Records supplied >>
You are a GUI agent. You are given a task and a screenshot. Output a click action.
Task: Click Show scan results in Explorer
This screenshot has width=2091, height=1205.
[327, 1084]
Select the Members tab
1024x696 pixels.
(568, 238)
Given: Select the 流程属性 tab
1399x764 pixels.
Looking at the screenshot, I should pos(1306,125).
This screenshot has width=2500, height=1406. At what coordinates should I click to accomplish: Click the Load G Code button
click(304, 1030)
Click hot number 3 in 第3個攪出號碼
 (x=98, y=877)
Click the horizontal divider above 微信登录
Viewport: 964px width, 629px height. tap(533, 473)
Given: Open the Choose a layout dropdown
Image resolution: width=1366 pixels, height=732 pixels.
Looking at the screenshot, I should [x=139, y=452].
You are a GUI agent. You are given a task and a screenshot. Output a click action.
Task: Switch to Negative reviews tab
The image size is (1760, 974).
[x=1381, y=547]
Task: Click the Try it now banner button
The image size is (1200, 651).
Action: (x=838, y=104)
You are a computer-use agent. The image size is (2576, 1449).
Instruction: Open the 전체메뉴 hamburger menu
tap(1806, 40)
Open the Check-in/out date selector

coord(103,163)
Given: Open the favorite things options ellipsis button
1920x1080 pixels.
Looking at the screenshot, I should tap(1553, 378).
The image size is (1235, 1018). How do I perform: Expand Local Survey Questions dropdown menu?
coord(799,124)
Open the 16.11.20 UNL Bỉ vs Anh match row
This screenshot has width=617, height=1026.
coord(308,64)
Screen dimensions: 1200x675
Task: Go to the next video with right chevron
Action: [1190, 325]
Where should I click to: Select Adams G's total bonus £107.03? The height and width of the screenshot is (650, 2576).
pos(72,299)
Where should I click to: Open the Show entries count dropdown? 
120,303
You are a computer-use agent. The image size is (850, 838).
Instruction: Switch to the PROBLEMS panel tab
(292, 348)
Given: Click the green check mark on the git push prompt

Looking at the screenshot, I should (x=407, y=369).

Exercise objective >>
Write out all the records above again, replacing each occurrence of "tab" with "pane" and keeping everything else the same.

Result of this exercise >>
You are a GUI agent. You are given a task and a screenshot. Output a click action.
Task: Click Show scan results in Explorer
This screenshot has width=2091, height=1205.
[327, 1084]
Select the Members pane
1024x696 pixels.
(568, 238)
Given: Select the 流程属性 pane
1399x764 pixels.
Looking at the screenshot, I should pos(1306,125).
This screenshot has width=2500, height=1406. At what coordinates should I click to accomplish: Click the Load G Code button
click(304, 1030)
Click hot number 3 in 第3個攪出號碼
 (x=98, y=877)
Click the horizontal divider above 微信登录
Viewport: 964px width, 629px height. tap(533, 473)
Given: Open the Choose a layout dropdown
Image resolution: width=1366 pixels, height=732 pixels.
Looking at the screenshot, I should [x=139, y=452].
You are a GUI agent. You are given a task and a screenshot. Output a click action.
Task: Switch to Negative reviews pane
The image size is (1760, 974).
[x=1381, y=547]
Task: Click the Try it now banner button
The image size is (1200, 651).
Action: (x=838, y=104)
You are a computer-use agent. The image size is (2576, 1449).
Instruction: Open the 전체메뉴 hamburger menu
tap(1806, 40)
Open the Check-in/out date selector

coord(103,163)
Given: Open the favorite things options ellipsis button
1920x1080 pixels.
Looking at the screenshot, I should tap(1553, 378).
The image size is (1235, 1018). How do I perform: Expand Local Survey Questions dropdown menu?
coord(799,124)
Open the 16.11.20 UNL Bỉ vs Anh match row
This screenshot has width=617, height=1026.
coord(308,64)
Screen dimensions: 1200x675
Task: Go to the next video with right chevron
Action: [1190, 325]
Where should I click to: Select Adams G's total bonus £107.03? The height and width of the screenshot is (650, 2576).
pos(72,299)
Where should I click to: Open the Show entries count dropdown? 
120,303
You are a computer-use agent. The image size is (850, 838).
Instruction: Switch to the PROBLEMS panel pane
(292, 348)
Given: Click the green check mark on the git push prompt

Looking at the screenshot, I should (x=407, y=369).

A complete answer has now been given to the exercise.